There was so much blood on the sidewalk when they put him on the stretcher.

How can he survive losing that much blood?

“Now is not the time, amor mio,” Mama whispers, holding my hand, squeezing it as she looks up at Papa. “Alessandro is the brother of your daughter-in-law. You should remember that now.”

“Forgive me, Sophia,” he murmurs, looking and sounding regretful. “This is a very difficult situation.”

I doubt she needs to be told that. “We buried my father today,” she whispers. “Now, my brother’s on an operating table. I can’t even get Mom on the phone.”

Right. I vaguely remember her stumbling out early with an excuse about being overwhelmed. I might have been a little too distracted by Alessandro while trying like hell to make it look like I wasn’t watching him.

All at once, Dante swoops in to crouch in front of his wife and sweep her into his arms. And as sorry as I feel for her, as much pain and fear as she’s in, I can’t pretend there isn’t a twinge of jealousy prickling my skin. At least even if the worst happens, she’ll have Dante. Who will I have?

Emotion swells in my chest before rising in my throat like hot, bitter bile.

“He saved my life. Don’t you get it?” I blurt out.

I’m so tired and aching from head to toe now that the adrenaline has started to wear off.

I can barely force the words out, but I have to say it.

Looking across the room to where Luca stares out the window, I murmur, “I would be dead if he didn’t throw himself in front of me. You know it.”

“It was the Scarpettas,” Papa growls. “Those filthy bastards. Lying low until they knew they could flush us out. Imagine using a funeral luncheon for something like this.”

Yeah, I can’t handle thinking about it right now.

I might totally lose it, and I’m barely holding on as it is.

I have to consciously feel the chair under me, the jacket hanging heavy around my shoulders, Mama’s arm squeezing me.

I turn my head toward her, and she kisses my cheek.
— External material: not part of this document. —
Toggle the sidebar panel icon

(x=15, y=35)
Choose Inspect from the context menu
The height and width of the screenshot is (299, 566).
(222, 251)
“My sweet, sweet girl,” she whispers. “What would we have done?”

“What I want to know is…” Luca’s voice is low, ominous when he turns away from the window. I can’t read his face, but it’s stormy. That much, I can see, even with my brain chugging slowly as it is. “What he did or said that made it so easy for him to take advantage of you.”

“Luca!” Mama gasps. “Don’t say things like that. It’s an insult to your sister and beneath you.”

“He’s beneath her,” he snaps, then looks at Sophia, scowling. “I’m sorry, but it’s true. This doesn’t have anything to do with you.”

“Luca, shut the hell up,” Dante warns, slowly rising. “If you have half a brain, you will keep your mouth shut now.”

“He didn’t take advantage of me,” I insist, fighting for the strength to defend Alessandro when he can’t defend himself. “I’m sorry. I really, really am. I tried so hard to hate him, but it was no use.”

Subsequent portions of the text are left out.